What is noteworthy, apart from what captures the interest of India’s elites and old media, is also what is totally excluded by them in their discourse. Take the case of the Right To Education (RTE). The RTE is conspicuous by its absence in almost every conversation that one sees either on television or print media. It is almost singularly ignored in India’s plethora of weekly op-ed columns, and the truth is that apart from a few discerning folks on social media, the sectarian nature of the law is in fact unknown to almost every middle class Indian who is otherwise well informed.
One of India’s leading intellectuals Pratap Bhanu Mehta made a passing reference recently on this issue, which is today only a complaint of the right-wing on social media. The paragraph in which he talks about both the incredible double standards of morality being practiced around banning jallikattu and the sectarian nature of the RTE is worth mentioning here:
The third faultline is how difficult it is to find a secular language in which to articulate common meanings on moral and political issues. The jallikattu case is interesting because it shows the difficulty of articulating a common understanding of cruelty. Defenders of the tradition have a point that on any conceivable measure of cruelty to animals, we tolerate far more in the name of religion or even our eating habits. If the application of a standard of cruelty to animals is not to appear arbitrary, it will have to involve a far-reaching transformation of our practices. The growing resentment over RTE exemptions to minority schools raises the question of whether this issue necessarily needed to be framed in terms of minority and majority. Could we not have found a way to conduct this argument through a consideration of what first-principles thinking on freedom of association and property would look like? Instead, the organisation of education has already been legally communalised with the imprimatur of the court. The question is: Can issues like cruelty to animals, freedom of association, gender justice, non-discrimination in civil society, all elements of a secular morality, be articulated in a way that they become an object of “overlapping consensus”, to use Rawls’s famous phrase. And can they be enforced in ways that do not reinforce the sense of communal competition, state arbitrariness? Unfortunately, the courts are not yet providing a framework that produces clarity on these issues. And our politics, of course, never takes any bull by the horns.
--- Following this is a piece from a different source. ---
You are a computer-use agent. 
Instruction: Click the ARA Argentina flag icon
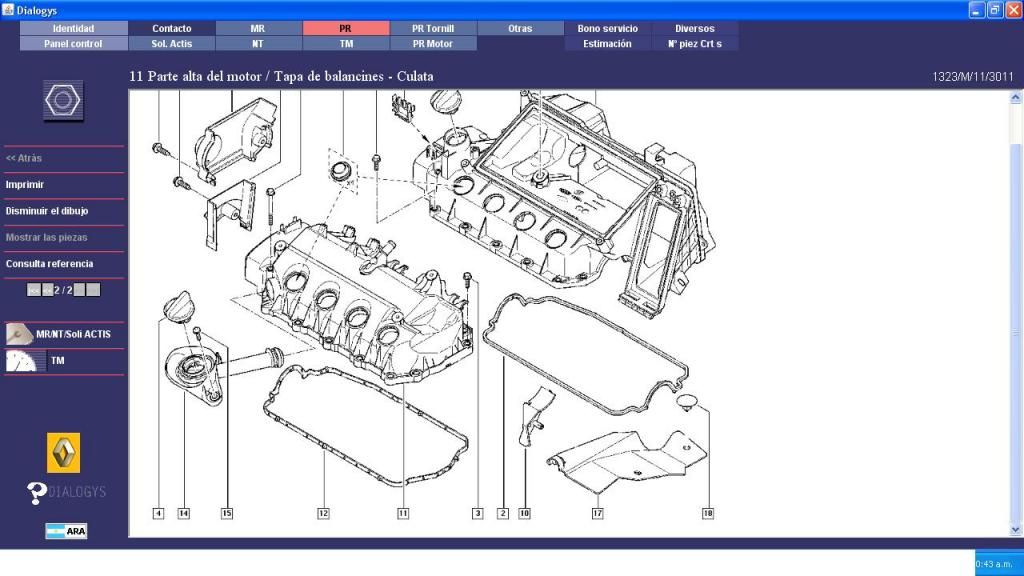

This article however remains a rare exception in India’s secular-liberal ecosystem. The grip of India’s elites – dynastic and otherwise – on the political narrative probably slipped a little, but it remains as strong as ever in the realm of policy making and implementation.
There is a saying in the West that while right-of-center parties are in political office once in a while, it is only the Left which is able to truly exercise power. India’s experience till date has been completely in line with this. And so, while those who are of a right-of-center persuasion have made a dent in the outer circle of power (electoral politics), like the young Abhimanyu of Mahabharata, they lack the knowhow to penetrate the inner circles of Chakravyahu of power (policy making and implementation).
India’s right-wing, which is a very large umbrella, needs to add institutionalized
intellectual heft to build on its current popular appeal among the masses.
Without that, the tenures of various right-wing governments, at the Centre and the states, will feel like missed opportunities to many of their followers.